Okazję do złożenia życzeń mieli także przedstawiciele dyscyplin reprezentowanych na poniedziałkowym spotkaniu.
– Są takie momenty, że dobrze jest się spotkać poza areną sportową. Przyszli tutaj przedstawiciele wielu dyscyplin. Pracując, rywalizując, spotykamy się najczęściej we własnym gronie, a tu jest taki moment przedświątecznej refleksji. Każdy może powiedzieć co się udało zrobić, a czego nie. Nie ma jednak wielkiej presji, ale moment oddechu – powiedział honorowy prezes Polskiego Związku Bilardowego Marcin Krzemiński.
– Szkoda, że ta hala nie mogła się zapełnić tak jak dawniej, ale cieszmy się z małych rzeczy. To spotkanie pokazuje, że nasze środowisko jest bardzo zżyte. Głównym tematem są oczywiście święta, ale rozmawiamy też o tym co przed nami. Wierzymy, że każdy następny dzień przyniesie nam wiele dobrego i będzie obfitował w sportowe sukcesy nie tylko na świętokrzyskim podwórku – dodał dyrektor sportowy Korony Kielce Paweł Golański.

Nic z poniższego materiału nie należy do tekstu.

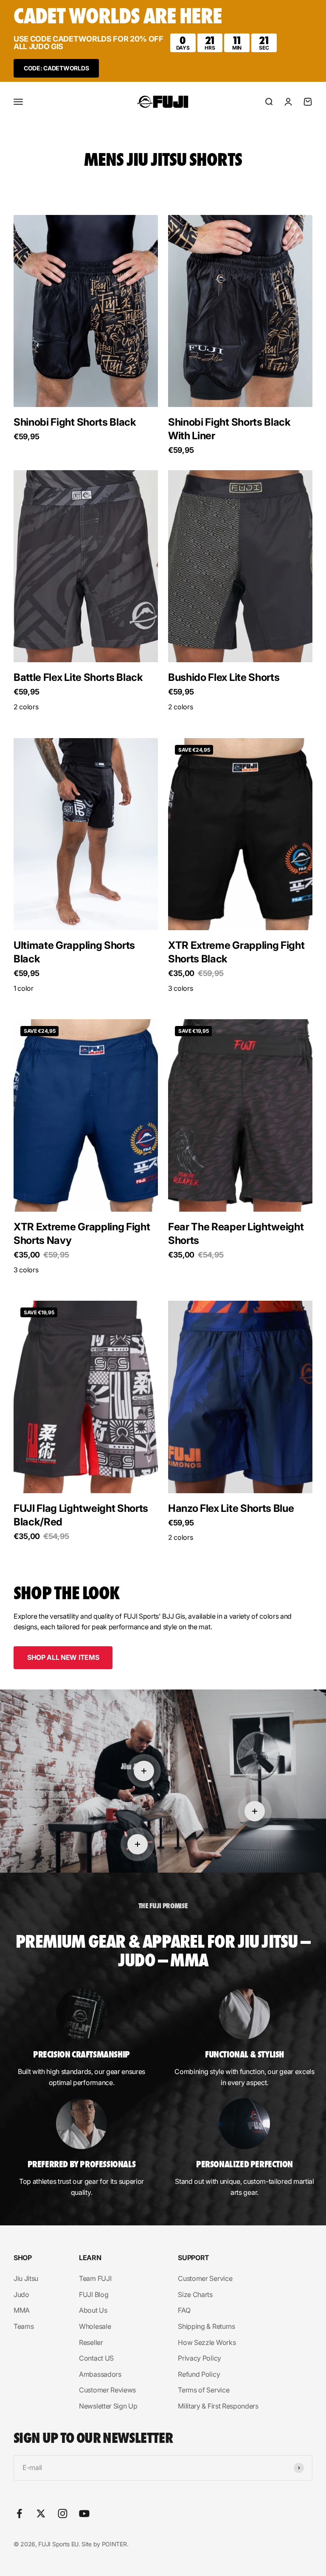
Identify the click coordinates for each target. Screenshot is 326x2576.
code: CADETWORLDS (56, 68)
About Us (93, 2310)
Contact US (96, 2358)
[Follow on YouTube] (84, 2513)
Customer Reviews (107, 2390)
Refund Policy (199, 2374)
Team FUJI (95, 2278)
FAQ (184, 2310)
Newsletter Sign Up (108, 2406)
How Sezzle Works (207, 2342)
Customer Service (205, 2278)
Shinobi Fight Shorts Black (75, 422)
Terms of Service (203, 2390)
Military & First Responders (218, 2406)
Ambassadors (100, 2374)
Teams (24, 2326)
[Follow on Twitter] (41, 2513)
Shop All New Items (63, 1657)
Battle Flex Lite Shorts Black (78, 677)
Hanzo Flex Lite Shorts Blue (231, 1508)
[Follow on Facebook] (19, 2513)
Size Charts (195, 2294)
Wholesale (95, 2326)
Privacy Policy (199, 2358)
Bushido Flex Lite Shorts (223, 677)
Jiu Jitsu (26, 2278)
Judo (21, 2294)
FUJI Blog (93, 2294)
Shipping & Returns (206, 2326)
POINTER (114, 2544)
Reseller (91, 2342)
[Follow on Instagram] (62, 2513)
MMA (22, 2310)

Życzenia w imieniu swoich środowisk złożyli także: Tomasz Kęćko z Kieleckiego Klubu Sportowego Karate, Anna Biały ze Świętokrzyskiego Klubu Tańca i Tańca Sportowego „Jump”, Wojciech Imiołek prezes Świętokrzyskiego Okręgowego Związku Koszykówki i dowódca 10 Świętokrzyskiej Brygady Obrony Terytorialnej płk Piotr Hałys. W imieniu kieleckich dziennikarzy, sportowych sukcesów i spokojnych świąt wszystkim zebranym życzył Włodzimierz Rezner.